He had almost reached the rock outcropping when the peculiarities of its outline struck him anew. He'd already observed that the craggy mound rather resembled a sleeping, formless giant. The closer he got to it the more the resemblance was heightened and the greater grew his perplexity.
It sprang straight up from the carmine underbrush, like a separate heap of stone cast there by some mighty hand. One end of it tapered down in a thick ridge; and this ridge had a deep, horizontal cleft running along it which made it appear as though it were divided into two leglike members. In the center the mound swelled to resemble a paunchy trunk with sagging shoulders. This was topped by a huge, nearly round ball that looked for all the world like a head. There were even rudimentary features. It was grotesque—one of those freak sculptures of nature, Harley reflected, that made it seem as though the Old Girl had a mind and artistic talent of her own.
He scrambled through the brush till he reached that part of the long mound that looked like a head. There, as the sun began to stream the red lines of its descent over the sky, he prepared to ascend for his view of the surrounding landscape.
He'd got within twenty feet of the irregular ball, and had adjusted his gravity regulator to enable him to leap to its top, when he stopped as abruptly as though he had been suddenly paralyzed. Over the two deep pits that resembled nostrils in the grotesque mask of a face he thought he had observed a quiver.
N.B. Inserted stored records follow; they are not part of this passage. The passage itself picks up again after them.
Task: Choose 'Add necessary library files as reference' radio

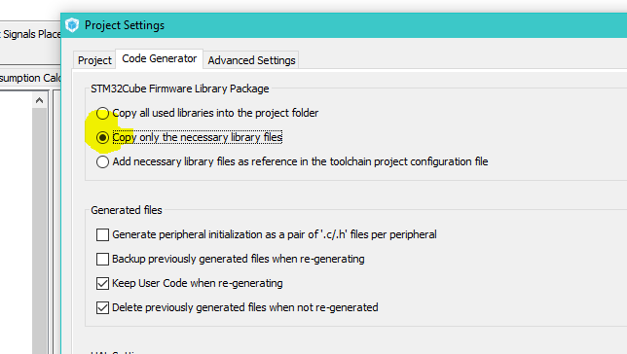Action: coord(102,161)
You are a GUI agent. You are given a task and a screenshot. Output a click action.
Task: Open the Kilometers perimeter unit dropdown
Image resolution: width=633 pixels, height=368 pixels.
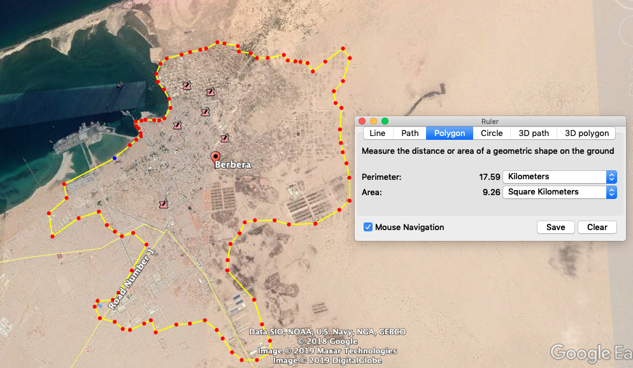click(x=560, y=177)
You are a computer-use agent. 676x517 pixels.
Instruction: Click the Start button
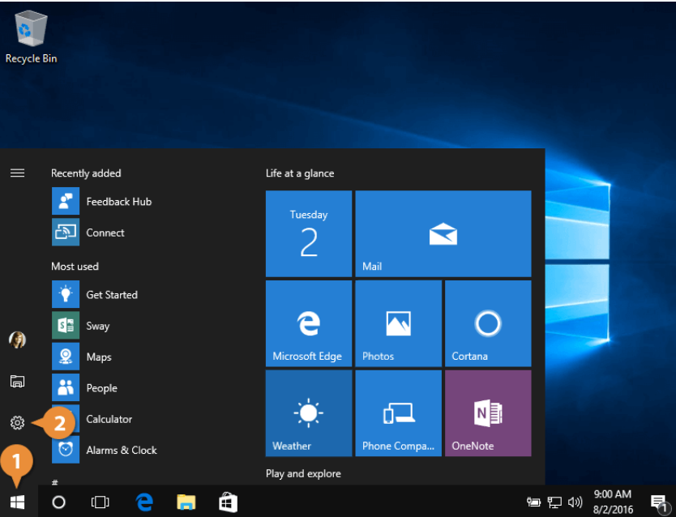(x=17, y=502)
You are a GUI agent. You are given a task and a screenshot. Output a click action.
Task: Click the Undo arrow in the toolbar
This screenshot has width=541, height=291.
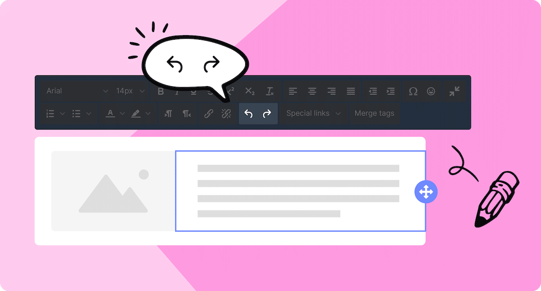pyautogui.click(x=248, y=114)
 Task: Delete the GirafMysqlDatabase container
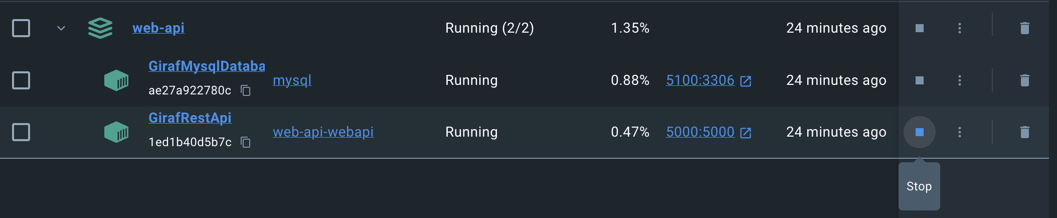[1024, 80]
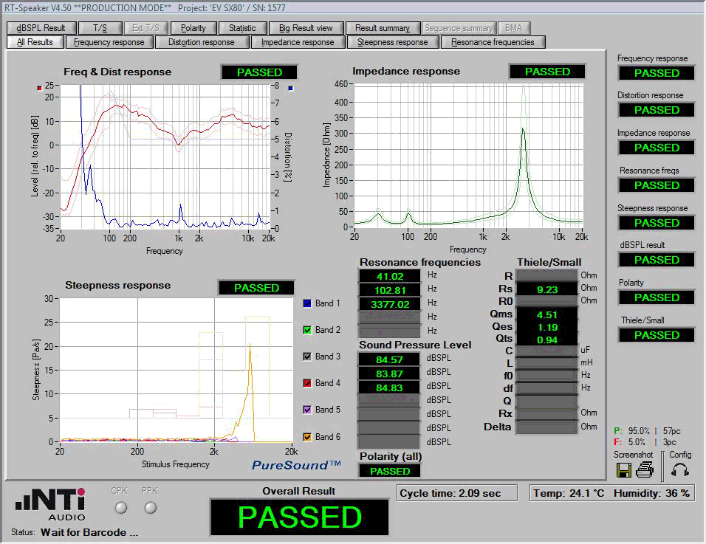Toggle the CPK indicator light
The image size is (706, 544).
[x=121, y=507]
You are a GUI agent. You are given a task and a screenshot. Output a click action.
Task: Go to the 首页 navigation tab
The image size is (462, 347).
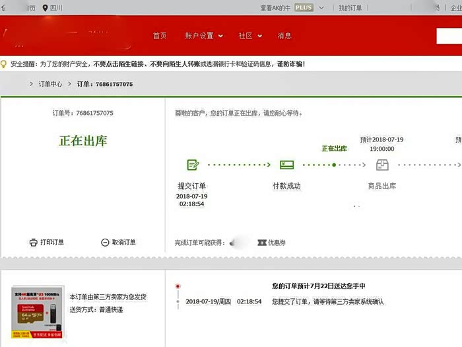(160, 36)
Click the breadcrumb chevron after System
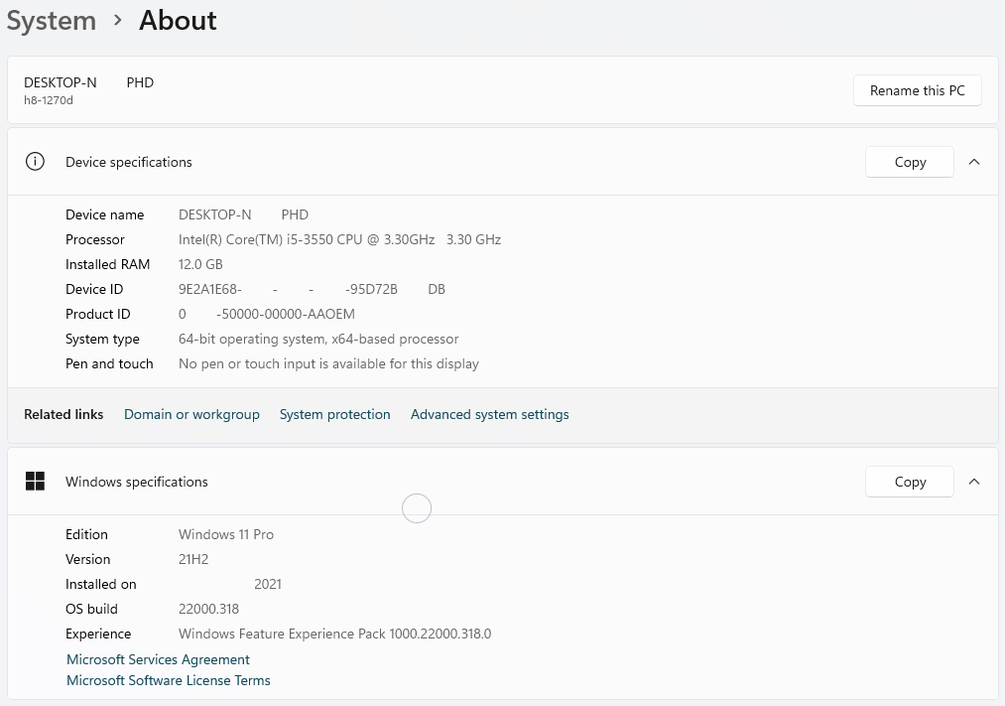The height and width of the screenshot is (706, 1005). pyautogui.click(x=118, y=21)
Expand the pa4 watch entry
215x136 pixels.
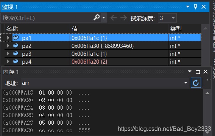click(x=8, y=61)
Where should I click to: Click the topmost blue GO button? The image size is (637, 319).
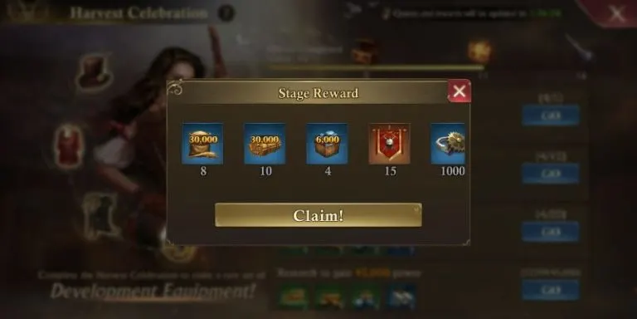551,115
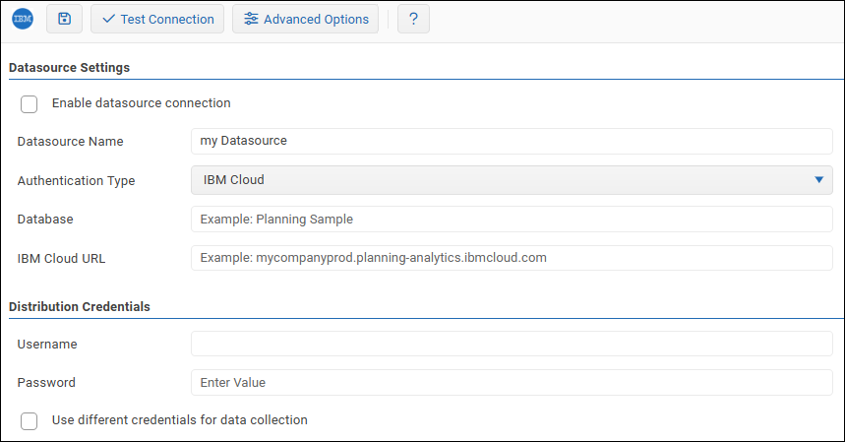Save the datasource with the floppy disk icon
The width and height of the screenshot is (845, 442).
pyautogui.click(x=64, y=19)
The illusion had occurred in just the proper place for an eyelid. It was startling, to say the least.
"I'm getting imaginative," said Harley. He spoke aloud as a man tends to do when he is alone and uneasy. "I'd better get a tighter grip on my nerves, or—good God!"
Coincident with the sound of his voice in the thin, quiet air, the huge stumps that looked like legs stirred slightly. A tremor ran through the entire mass of rock. And directly in front of Harley, less than twenty feet from where he stood, a sort of half-moon-shaped curtain of rock slid slowly up to reveal an enormous, staring eye.
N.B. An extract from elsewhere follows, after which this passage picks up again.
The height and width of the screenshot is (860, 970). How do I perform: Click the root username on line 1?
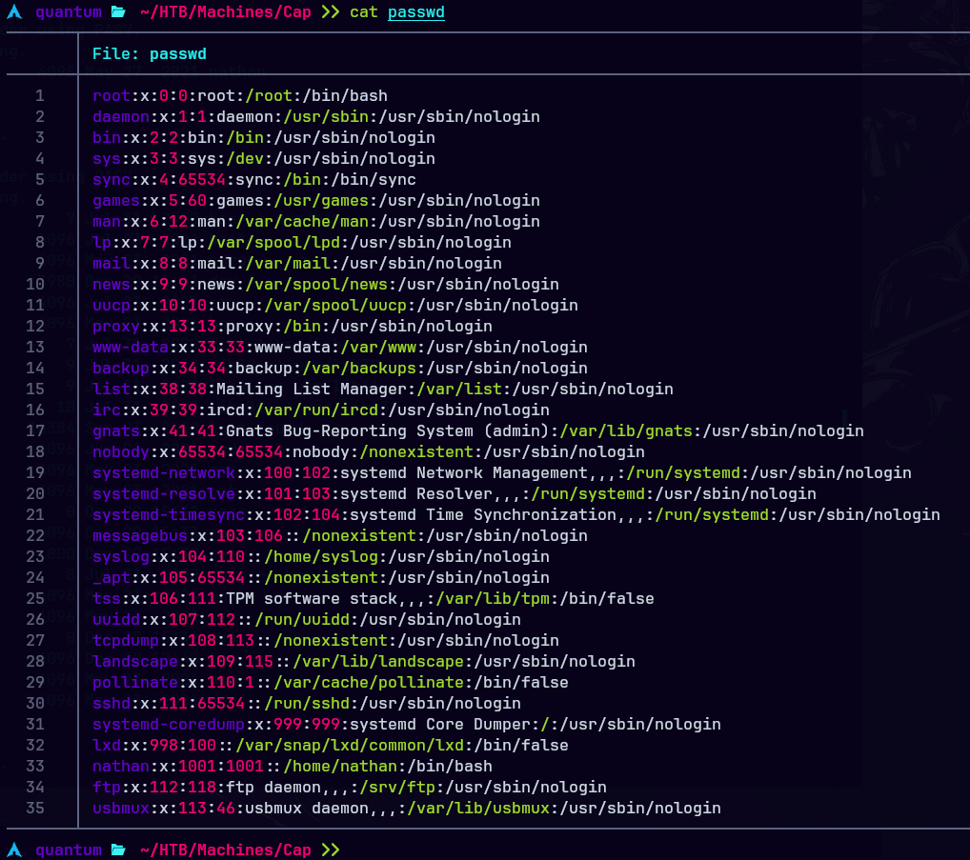point(111,96)
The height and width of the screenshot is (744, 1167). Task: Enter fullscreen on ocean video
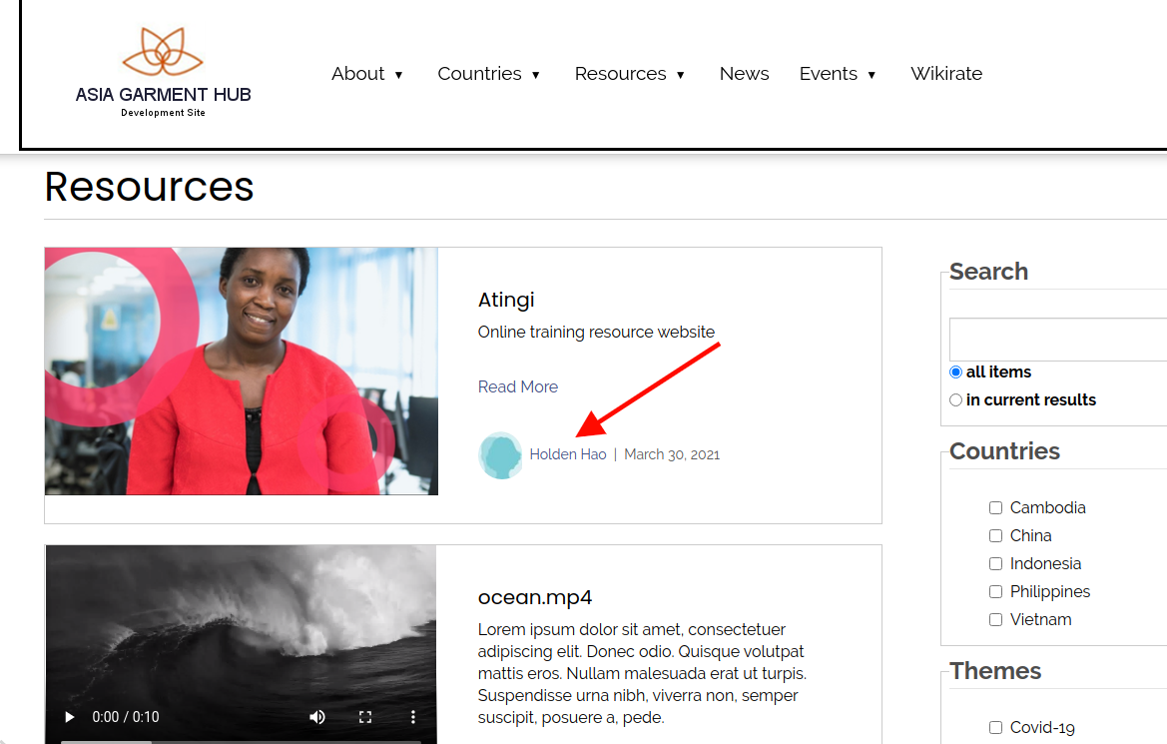pyautogui.click(x=365, y=717)
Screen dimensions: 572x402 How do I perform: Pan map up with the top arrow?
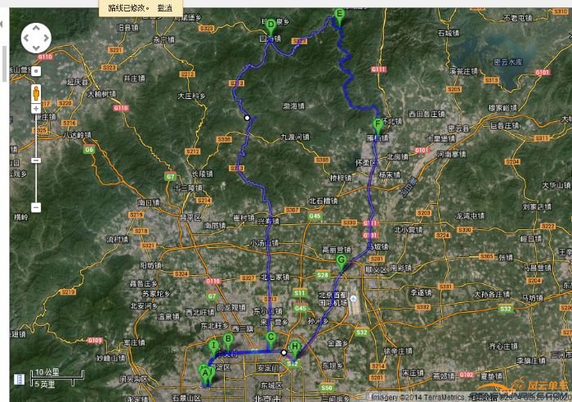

Frozen with a terror such as he had never felt before in a life filled with adventure, scarce breathing, Harley glared at the monstrous spectacle transpiring before him. A hill was coming to life, A granite cliff was growing animate. It was impossible, but it was happening.
The half-moon curtains of rock that so eerily resembled eyelids, blinked heavily. He could hear a faint rasping like the rustle of sandpaper, as they did so. One of the great leg stumps moved distinctly, independent of the other one. Three columnar masses of rock—arms, or tentacles, with a dozen hinging joints in each—slowly moved away from the parent mass near the base of the head, and extended toward the Earth man.
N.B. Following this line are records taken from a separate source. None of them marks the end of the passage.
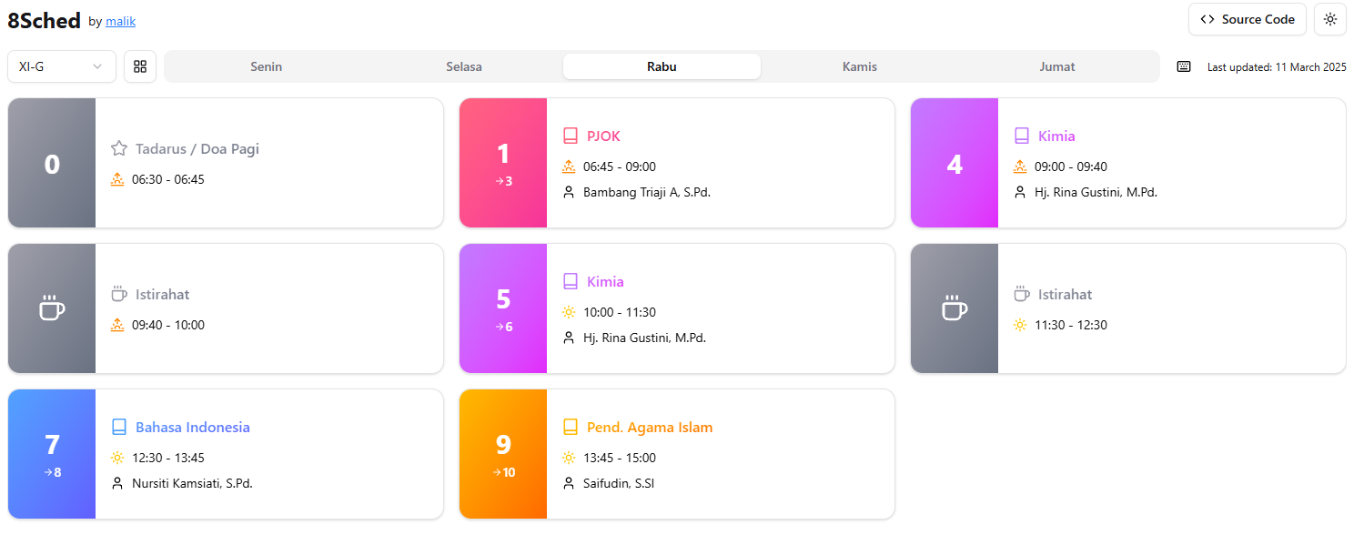
Task: Click the keyboard shortcuts icon
Action: point(1183,66)
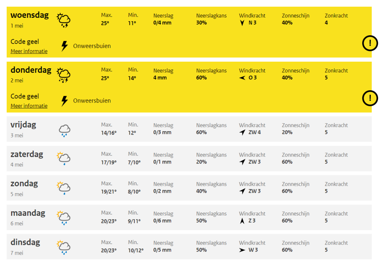Viewport: 380px width, 266px height.
Task: Click the zaterdag sun-and-cloud weather icon
Action: pyautogui.click(x=63, y=159)
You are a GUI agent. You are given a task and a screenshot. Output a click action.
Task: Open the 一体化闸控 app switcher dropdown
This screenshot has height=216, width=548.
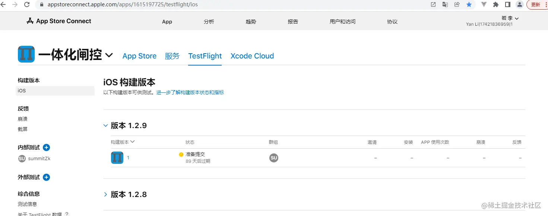tap(108, 55)
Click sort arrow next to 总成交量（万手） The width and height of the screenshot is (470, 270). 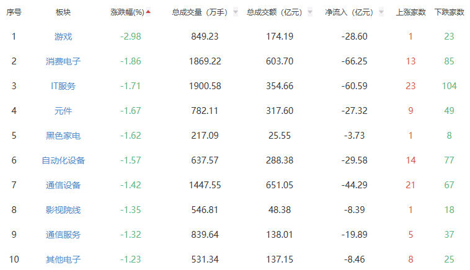point(236,12)
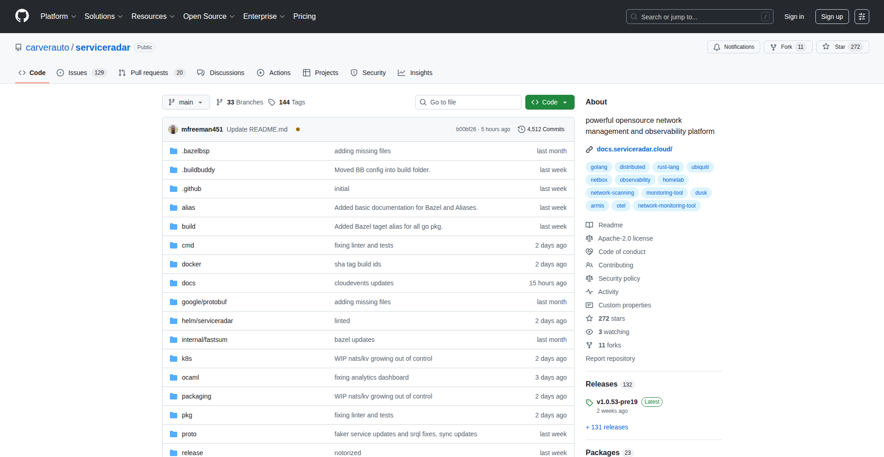The height and width of the screenshot is (457, 884).
Task: Click the GitHub logo icon
Action: click(22, 16)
Still in his trance, with his heart pounding in his throat till he thought it would burst, Harley watched the further awful developments. The eyelids remained opened, disclosing two great, dull eyes like poorly polished agates, which stared expressionlessly at him. There was a convulsion like a minor earthquake, and the mass shortened and heightened its bulk, raising itself to a sitting posture. The three hinged, irregular arms suddenly extended themselves to the full in a thrust that barely missed him. They were tipped, those arms, with immense claws, like interlocking, rough-hewn stone fingers. They crashed emptily together within a few feet of Harley. Then, and not till then, did the paralysis of horror loose its grip on the human.
He tore his ray-pistol from its holster and pointed it at the incredible body. An angry, blue-green cone of light leaped from the muzzle, and played over the mighty torso. Nothing happened. He squeezed the trigger back to the guard. The blue-green beam increased in intensity, and a crackling noise was audible. Under that awful power the monster should have disappeared, dissolved to a greasy mist. But it didn't.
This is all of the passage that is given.